线粒体功能障碍是Alzheimer's disease (AD)的一个重要病理特征。线粒体自噬是细胞内维持线粒体质量的重要机制，但其在AD中调控机制仍不清楚。L1-70是由髓鞘碱性蛋白(MBP）酶切细胞粘附因子L1（L1 CAM）产生的70 kD片段，其在线粒体上表达。我们前期发现L1-70在AD模型小鼠脑内表达降低，并通过其胞内段的LIR（LC3 interaction region）位点与LC3结合。过表达L1-70导致线粒体片段化，线粒体蛋白TOMM20水平下调，同时含线粒体的自噬小体增加，提示L1-70能诱导线粒体自噬；另外，过表达L1-70能挽救CCCP诱导的线粒体损伤。因此推测L1-70可能作为一个新的线粒体自噬受体参与AD的病理进程。本课题拟分析L1-70对线粒体自噬的调控作用，阐明其在AD病理发展中的作用和机制，为理解线粒体自噬在AD的病理作用和分子机制提供重要的参考依据。

Accumulation of damaged mitochondria is one of key pathological hallmarks of Alzheimer's disease (AD). Mitophagy plays essential roles in maintaining mitochondrial quality. L1-70 is generated from the cleavage of full-length L1CAM by myelin basic protein (MBP) and is expressed in mitochondria. However, the underling mechanisms of mitophagy and regulation in AD are still unclear. Our preliminary data have shown L1-70 level is decreased in the brains of AD transgenic mice. L1CAM interacted with LC3, a marker protein of autophagosome, through its LIR (LC3 interaction region). Overexpression of L1-70 caused fragmentation of mitochondria, reduced levels of mitochondrial protein TOMM20 and increased numbers of mitophagosomes, and also rescued mitochondrial dysfunction caused by CCCP. These data suggest L1-70 may be a novel mitophagy receptor, and L1-70-mediated mitophagy play essential roles in AD pathogenesis.

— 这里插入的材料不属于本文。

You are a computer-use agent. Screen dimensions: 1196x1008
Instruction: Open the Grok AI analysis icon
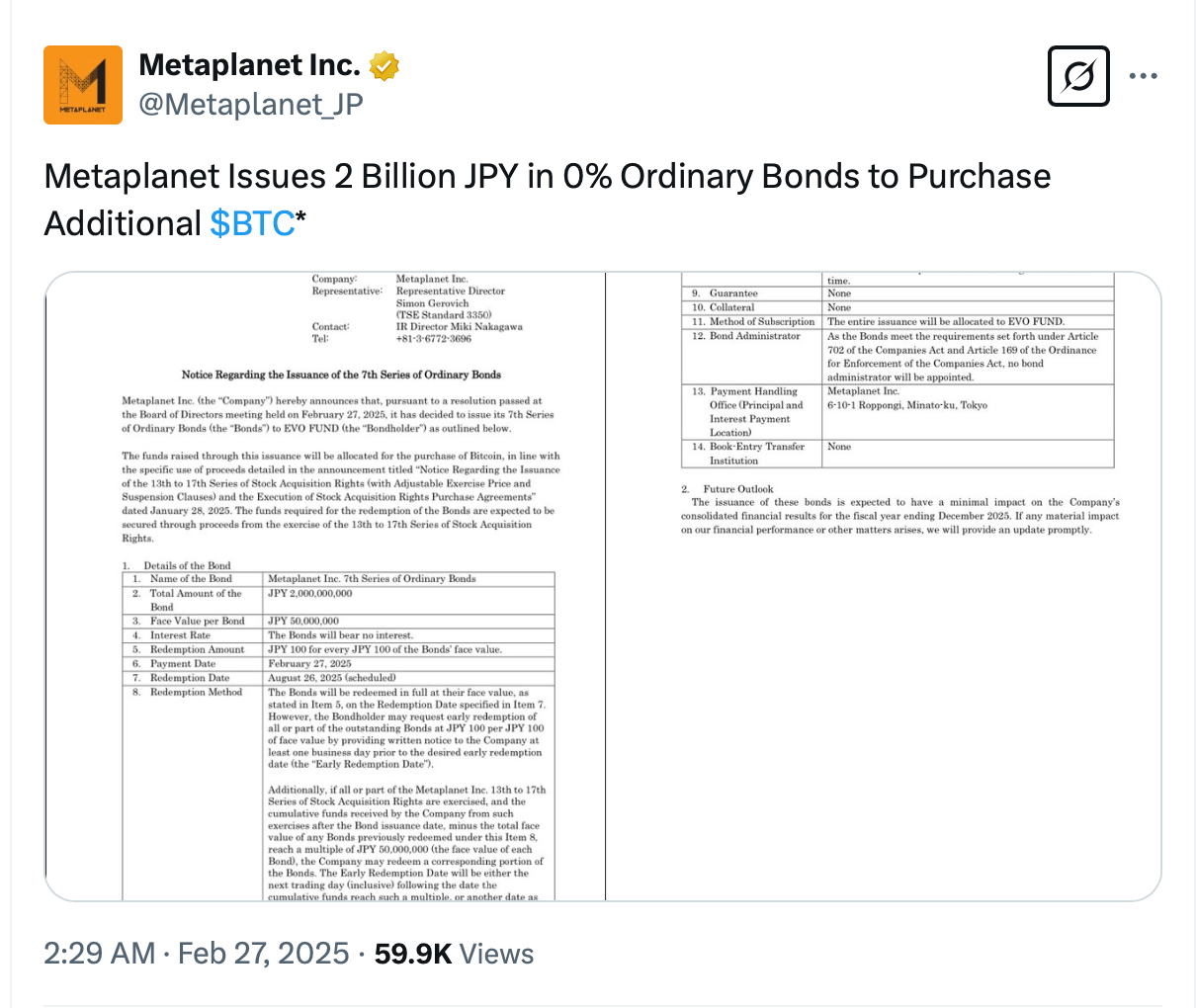(x=1078, y=76)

We here in this project aim to verify the regulation of L1-70 on mitophagy and further elucidate its roles and mechanisms in the pathogenesis of AD. Our study will provide important data for understanding the role and molecular mechanisms of mitophagy in AD pathology.